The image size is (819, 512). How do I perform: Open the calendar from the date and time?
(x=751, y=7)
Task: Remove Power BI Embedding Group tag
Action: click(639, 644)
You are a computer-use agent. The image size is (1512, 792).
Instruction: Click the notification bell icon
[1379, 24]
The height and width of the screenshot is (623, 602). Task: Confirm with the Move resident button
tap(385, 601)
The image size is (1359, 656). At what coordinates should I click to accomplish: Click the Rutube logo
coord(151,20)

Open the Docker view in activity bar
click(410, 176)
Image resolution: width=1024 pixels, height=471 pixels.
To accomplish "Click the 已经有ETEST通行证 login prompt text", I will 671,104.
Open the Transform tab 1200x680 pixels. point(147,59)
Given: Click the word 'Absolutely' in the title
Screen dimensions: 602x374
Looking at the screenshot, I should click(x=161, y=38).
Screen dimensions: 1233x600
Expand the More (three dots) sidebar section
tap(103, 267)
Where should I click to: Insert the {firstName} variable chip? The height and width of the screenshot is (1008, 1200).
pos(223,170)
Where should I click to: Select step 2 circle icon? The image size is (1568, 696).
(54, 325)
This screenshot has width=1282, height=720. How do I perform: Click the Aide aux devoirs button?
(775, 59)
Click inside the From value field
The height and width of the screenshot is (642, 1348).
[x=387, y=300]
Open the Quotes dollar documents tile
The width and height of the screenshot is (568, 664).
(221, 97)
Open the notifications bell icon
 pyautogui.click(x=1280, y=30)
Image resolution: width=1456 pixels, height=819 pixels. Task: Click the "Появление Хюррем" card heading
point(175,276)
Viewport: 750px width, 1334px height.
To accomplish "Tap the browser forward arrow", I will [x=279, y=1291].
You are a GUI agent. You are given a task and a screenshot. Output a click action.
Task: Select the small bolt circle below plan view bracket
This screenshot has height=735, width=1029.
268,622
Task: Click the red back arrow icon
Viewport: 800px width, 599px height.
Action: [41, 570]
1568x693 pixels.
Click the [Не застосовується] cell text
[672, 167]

▸ EXERCISE DIRECTIONS: Nothing but the complete listing, repeated exactly, belongs in the answer.

▸ SOLUTION TO THIS EXERCISE:
The image size is (819, 512). How do I perform: Open the calendar from the date and time?
(x=751, y=7)
Task: Remove Power BI Embedding Group tag
Action: click(639, 644)
You are a computer-use agent. The image size is (1512, 792).
Instruction: Click the notification bell icon
[1379, 24]
The height and width of the screenshot is (623, 602). Task: Confirm with the Move resident button
tap(385, 601)
The image size is (1359, 656). At what coordinates should I click to accomplish: Click the Rutube logo
coord(151,20)

Open the Docker view in activity bar
click(410, 176)
Image resolution: width=1024 pixels, height=471 pixels.
To accomplish "Click the 已经有ETEST通行证 login prompt text", I will 671,104.
Open the Transform tab 1200x680 pixels. point(147,59)
Given: Click the word 'Absolutely' in the title
Screen dimensions: 602x374
Looking at the screenshot, I should click(x=161, y=38).
Screen dimensions: 1233x600
Expand the More (three dots) sidebar section
tap(103, 267)
Where should I click to: Insert the {firstName} variable chip? The height and width of the screenshot is (1008, 1200).
pos(223,170)
Where should I click to: Select step 2 circle icon? The image size is (1568, 696).
(54, 325)
This screenshot has width=1282, height=720. How do I perform: Click the Aide aux devoirs button?
(775, 59)
Click inside the From value field
The height and width of the screenshot is (642, 1348).
[x=387, y=300]
Open the Quotes dollar documents tile
The width and height of the screenshot is (568, 664).
(221, 97)
Open the notifications bell icon
 pyautogui.click(x=1280, y=30)
Image resolution: width=1456 pixels, height=819 pixels. Task: Click the "Появление Хюррем" card heading
point(175,276)
Viewport: 750px width, 1334px height.
To accomplish "Tap the browser forward arrow", I will [x=279, y=1291].
You are a GUI agent. You are given a task and a screenshot. Output a click action.
Task: Select the small bolt circle below plan view bracket
This screenshot has height=735, width=1029.
268,622
Task: Click the red back arrow icon
Viewport: 800px width, 599px height.
Action: [41, 570]
1568x693 pixels.
Click the [Не застосовується] cell text
[672, 167]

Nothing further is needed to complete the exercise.